Na avaliação dos especialistas, é necessário que municípios e Estado unam esforços para rever o cenário alarmante vivido pelo manancial. “A continuar desse jeito, mais para frente as pessoas, quando o Estado enfrentar outra crise, terão de beber esgoto filtrado”, alerta Alcides.

Para a bióloga especialista em recursos hídricos e professora da USCS (Universidade Municipal de São Caetano) Marta Ângela Marcondes, o cuidado também deve se estender às ocupações. “O poder público hoje não dá conta, as ocupações são muito rápidas. Temos uma carência de fiscalização que precisa ser solucionada.”

Lei de proteção esbarra na burocracia

Assinada pelo então governador do Estado, José Serra (PSDB), no dia 13 de janeiro de 2010, com a promessa de pôr fim à insegurança de moradores de viver na ilegalidade e com a perspectiva de facilitar o processo para adquirir o título de moradias localizadas às margens do manancial, a Lei Especifica da Billings segue esbarrando na falta de entendimento entre Estado e municípios do Grande ABC.

Se de um lado prefeitos culpam o processo burocrático imposto pelo Estado para liberação de licenças, especialistas, por sua vez, fazem duras críticas em relação ao que chamam de ‘omissão’ dos governos na fiscalização que deveria ser realizada nas áreas do manancial.

“A lei é um instrumento facilitador, mas se não houver empenho de governantes ela não resolverá o problema sozinha”, avalia o professor de Engenharia da UFABC (Universidade Federal do Grande ABC) Ricardo Sousa Moretti. Omissos diante da problemática da falta de tratamento de esgoto, os municípios, segundo o especialista, têm tido parcela significativa na atual situação do manancial. “Muitos culpam as invasões pela grande parte dos problemas. E os prefeitos que não cobram do Estado o tratamento do esgoto, eles não têm parcela de culpa no atual cenário do reservatório?”, questiona.

Responsável por estabelecer parâmetros técnicos para regulamentação fundiária e remediação de danos ambientais no manancial, na prática, a legislação pouco interferiu no cenário do manancial desde sua implantação. Atualmente, as prefeituras e o Consórcio Intermunicipal do Grande ABC sequer sabem precisar número de habitantes no entorno da área.
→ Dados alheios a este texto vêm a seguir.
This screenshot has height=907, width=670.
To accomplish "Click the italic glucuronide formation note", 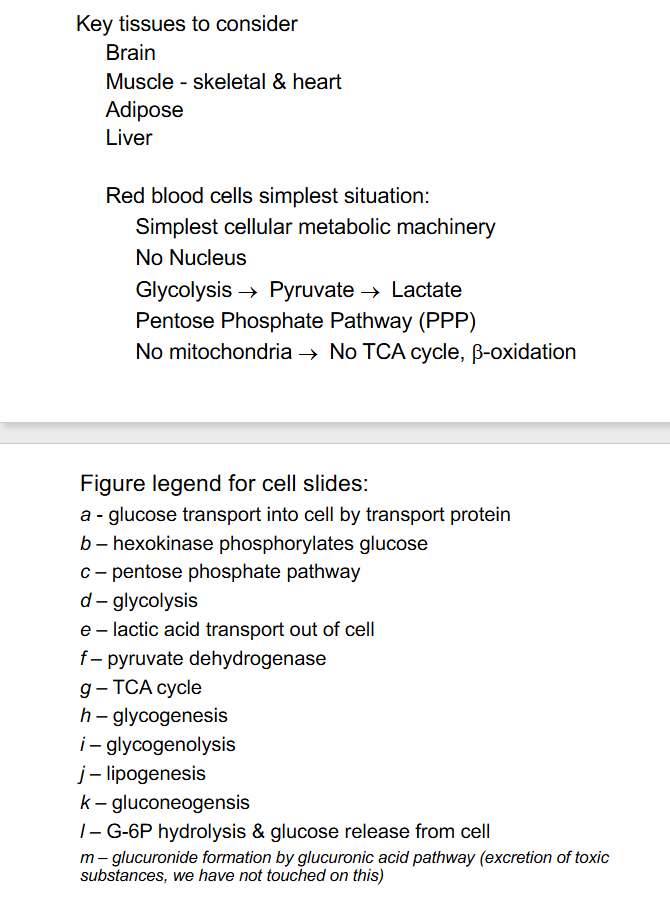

Para a bióloga especialista em recursos hídricos e professora da USCS (Universidade Municipal de São Caetano), Marta Ângela Marcondes, o cenário é preocupante. “A Lei da Billings não saiu do papel. É preciso ter uma política de moradia mais especifica, área com dignidade, não de qualquer maneira. Onde já estão instaladas as pessoas, que seja feito coleta e tratamento de esgoto, antes de chegar no reservatório.”

Após três anos em discussão no Consórcio, a pauta para rever tópicos da Lei da Billings volta agora à mesa de debate como possível alternativa para reverter o cenário de pouco avanço. A expectativa é a de que a reunião entre integrantes da entidade e Estado, agendada para hoje, dê novas perspectivas sobre o assunto. Na ocasião, a entidade deve propor mudanças, incluindo a de áreas de zona de restrição, liberando espaços para instalação de pontos de atividade econômica, essencialmente em Ribeirão Pires e Rio Grande da Serra – cidade 100% localizada em manancial.